RunKeeper – Be goal oriented


Climb a mountain and reach for the cake!

This is a great design for an empty state on the RunKeeper iPhone app before you have set yourself any goals.

Having neglected my RunKeeper app for a while (and running in general) I am back using it again and I’m rather enjoying the latest version of the app which is full of lovely little touches like this.

Empty states – parts of apps that have no content or data – are all too often neglected or left showing some unfriendly technical error messaging and I love it when the time and care is taken to address these views. Often you come across empty states in parts of an app or website that require your input or an action so they might contain an instruction or hint but that doesn’t mean they have to be boring.

Not only did I smile when I saw this but I also felt compelled to show it to somebody sitting next to me and then I did actually set myself a goal to run a distance of five miles by Sunday. Hmmm, I’m beginning to regret that now!

Take a look at some more examples on the Empty States tumblr.

dConstruct 2012 – Playing With The Future


“The future hasn’t happened yet and never will” – James Burke

I went to UX Brighton today which reminded me to post one of my favourite quotes from James Burke’s dConstruct 2012 talk ‘Admiral Shovel and the Toilet Roll’.

Anyway, back to the future (I couldn’t resist!). No matter what we predict, the reality won’t be exactly the same when we get there. How can it be? The future is shaped by the past and inevitably there are unexpected twists and turns along the way that change the future before it happens.

The future won’t be what it used to be.

Or something like that… it’s getting quite late and it’s been a long week!

The image used in this post is from Seb Lee-Delisle’s session: Pixels, People and Play. Seb never fails to impress and this year was no exception as we were treated to PixelPyros and we had a whole lot of fun with glow-sticks!

UK UPA – Designing For Engagement Workshop


This is shockingly late but I’m finally posting my notes from the UK UPA Designing For Engagement workshop that was held a very long ago (Monday 23rd April to be exact) with Susan Weinschenk AKA ‘The Brain Lady’.

During the evening Susan shared with us some insights from psychology research and we looked at some of the ways in which this research could help us design more engaging and persuasive websites and online interfaces.

I attended the Cognitive Psychology UX Bootcamp with Joe Leech earlier in the year (more about that another time) and this workshop followed on nicely from that.

__RECORDED INFORMATION__.
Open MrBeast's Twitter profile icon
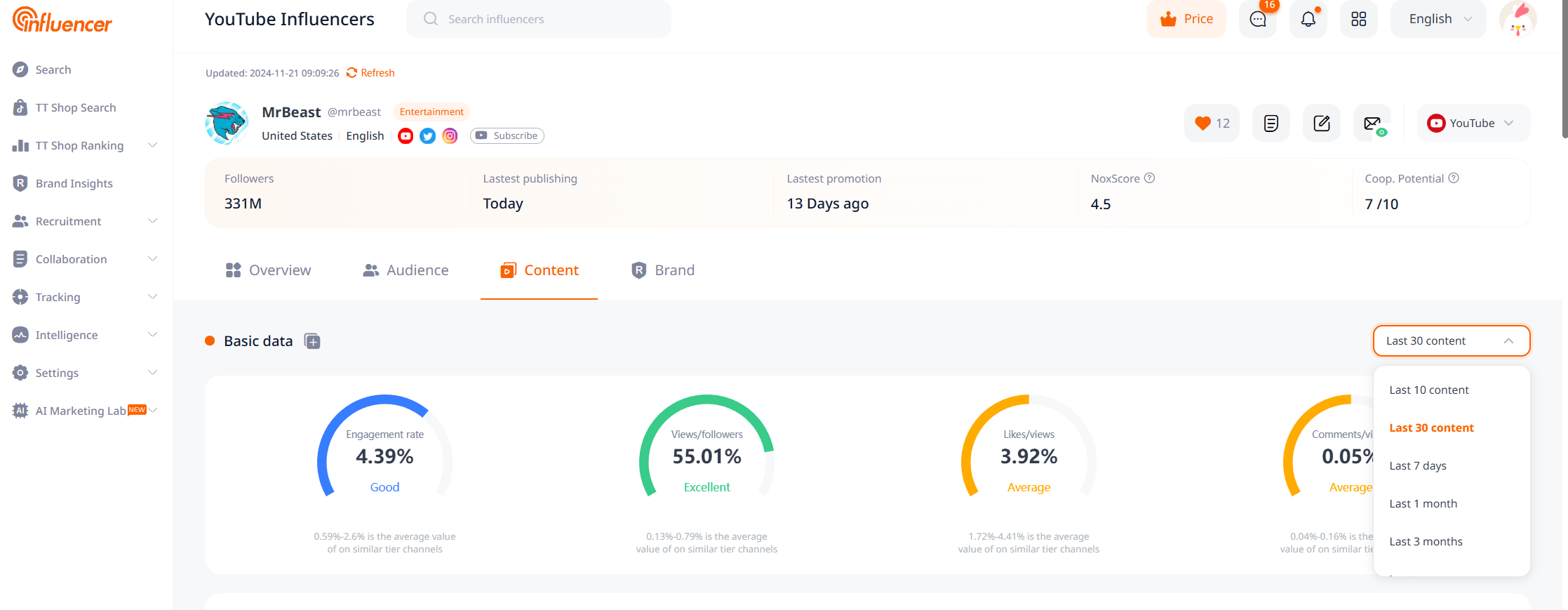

__TASK INSTRUCTIONS__.
1 – Answer these from the UX blog posts:
(a) What running goal did the writer set after seeing the empty state, and by what day?
(b) What was the title of James Burke's dConstruct 2012 talk?
(c) On what date was the UK UPA Designing For Engagement workshop held?
2 – Carry on the UX blog posts from their last sentence.

__RESULTS__.
1 –
(a) To run a distance of five miles, by Sunday.
(b) 'Admiral Shovel and the Toilet Roll'.
(c) Monday 23rd April.

2 –
Here’s a short summary of the points discussed:

  1. The Fusiform Facial area (FFA) makes us pay attention to human faces – We are programmed to recognise faces from as little as six hours old! The most attention grabbing facial images are those of people looking straight at you. Avoid juxtaposing two different faces because our brains don’t like it. Straight on, symmetrical, eye contact.
  2. People can remember/deal with only 3-4 items at any one time – Forget Miller’s Law of 7±2. People can only hold 3-4 items in their working memory at any one time. They may go back and select another batch of items to review but they can only really focus on 3-4 at once. Susan then went on to talk about choice. People like having choice but if you give people too many choices, they’re more likely too not choose anything at all. As American psychologist Barry Schwartz explains in his book The Paradox of Choice: Why More is Less, although we have more choice now than ever before we are not benefitting psychologically as everyday decisions have been made increasingly complex which could be having a detrimental effect on our emotional wellbeing.
  3. People have mental models – User research allows us to understand people’s mental models of how things work (or should work). Designers can then use this insight and design in a way that supports these.
  4. When uncertain, people look at the behaviour of others to decide what to do – Testimonials, recommendations, how many times a video clip has been played and Amazon’s ‘What Other Items Do Customers Buy After Viewing This Item?’ are all examples of social validation and herd behaviour. In turn they can influence behaviour.
  5. SEX… Now that I’ve got your attention, carry on reading! Food, sex and danger grab attention – Fear of loss results in anticipation of gain. Scarcity can drive value upwards as people are more motivated to make a purchase or act quickly if they believe that they might miss out.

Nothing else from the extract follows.